[Stored data]

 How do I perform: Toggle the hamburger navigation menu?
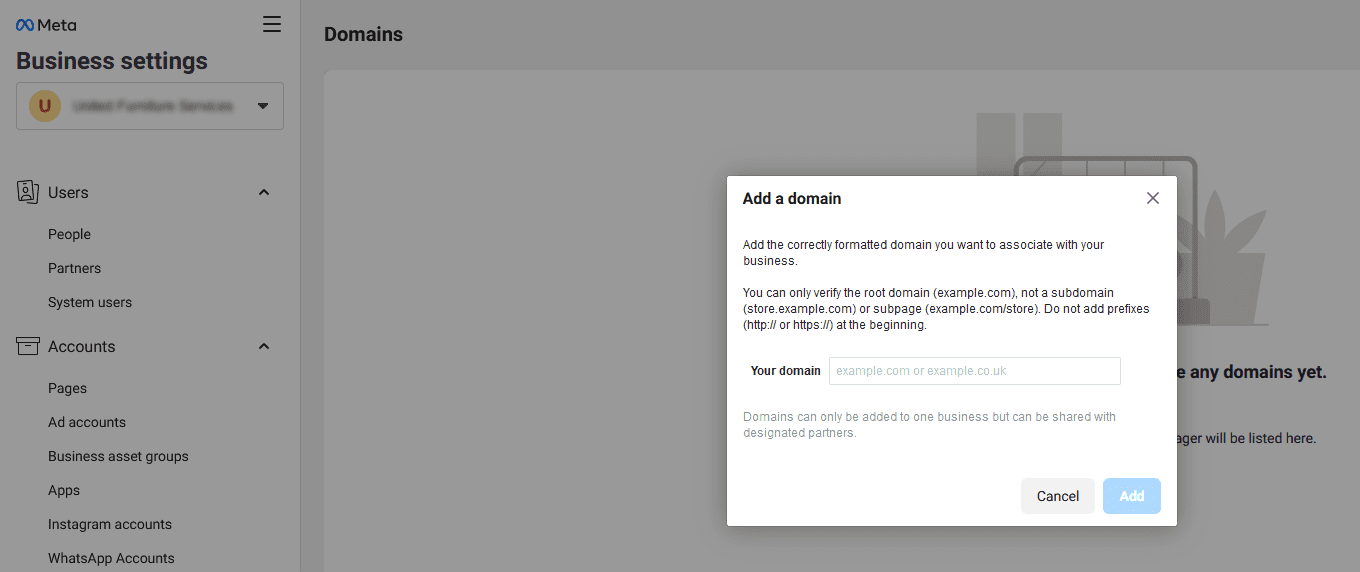pos(271,24)
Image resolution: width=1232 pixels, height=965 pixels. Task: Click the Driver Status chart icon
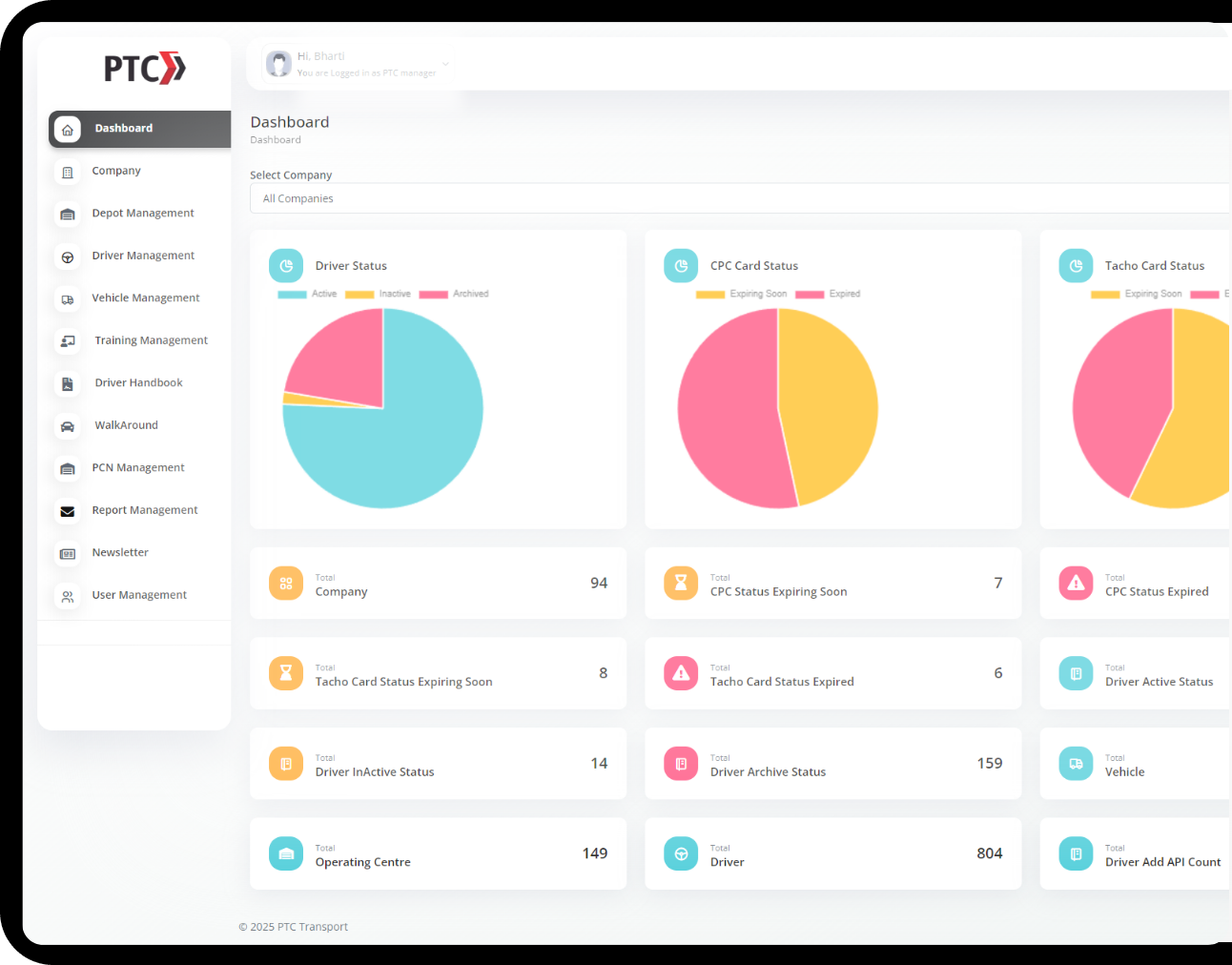pos(286,266)
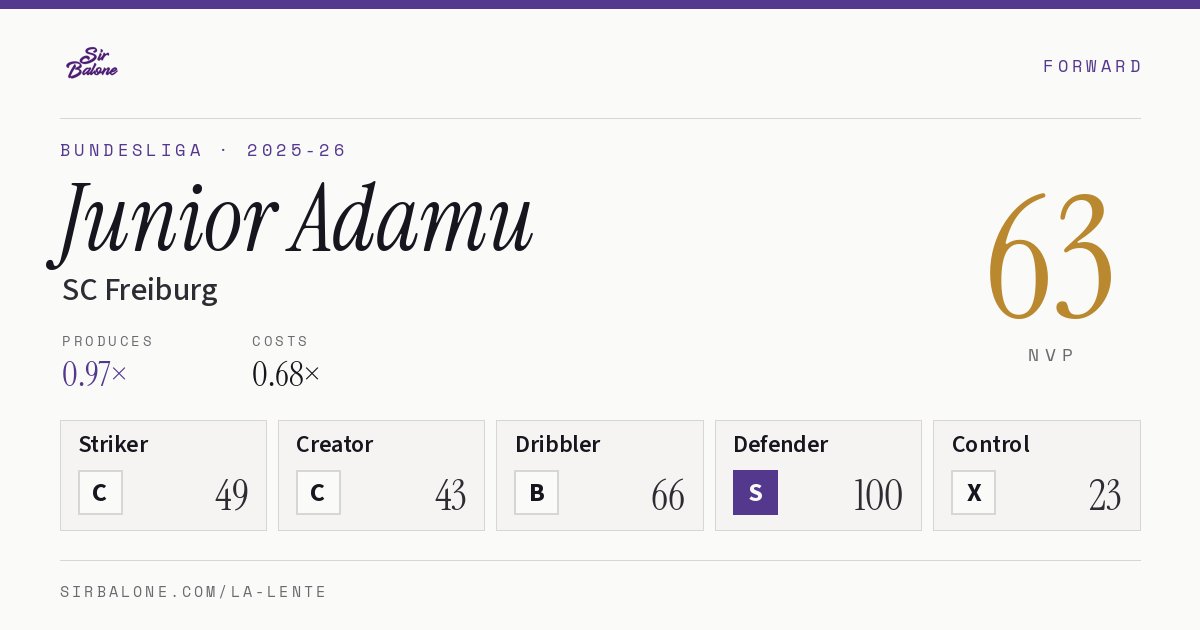Image resolution: width=1200 pixels, height=630 pixels.
Task: Click the gold 63 NVP score
Action: coord(1050,257)
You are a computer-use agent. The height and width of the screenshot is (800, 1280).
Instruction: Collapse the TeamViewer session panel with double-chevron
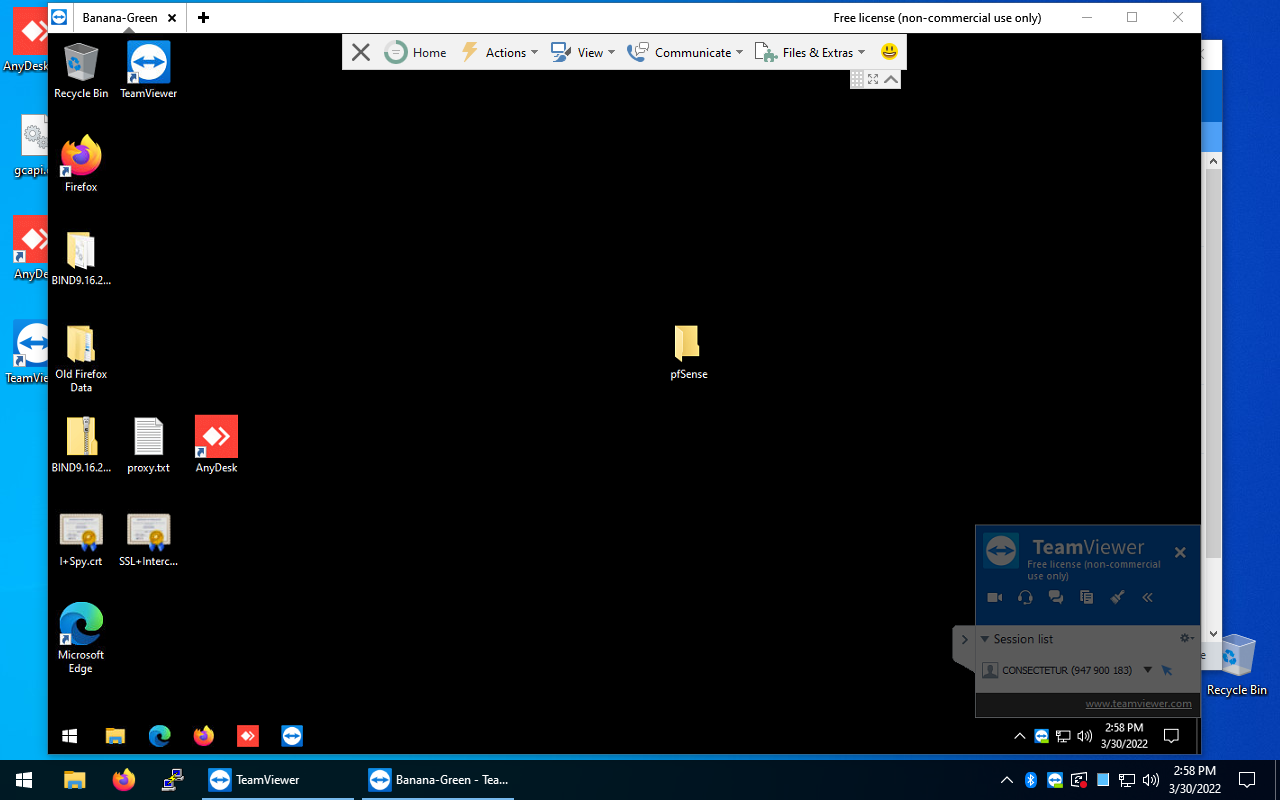(x=1147, y=597)
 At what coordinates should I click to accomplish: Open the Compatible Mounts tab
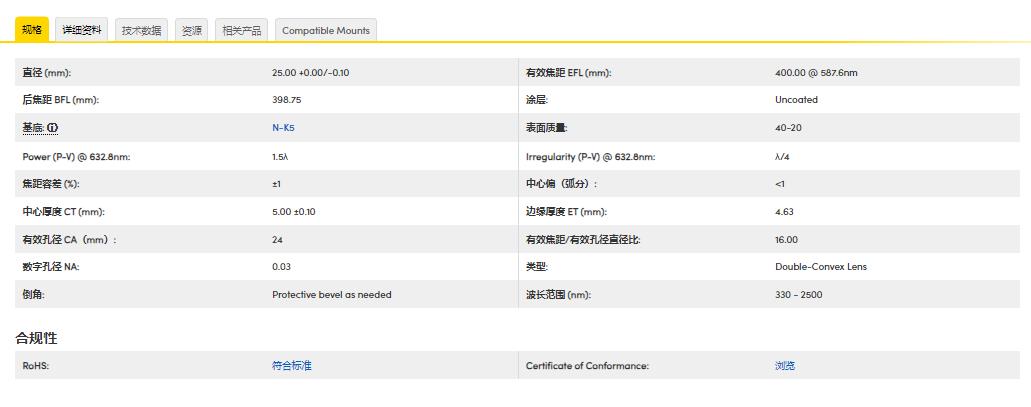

Task directions —
What is needed is a word-for-word repeat of every line from the line with "You are a computer-use" to the end of the entries above; leave out the pictures.

Response area —
You are a computer-use agent. The height and width of the screenshot is (800, 1280).
Instruction: Collapse the TeamViewer session panel with double-chevron
(x=1147, y=597)
 At what coordinates should I click to accomplish: Open the Compatible Mounts tab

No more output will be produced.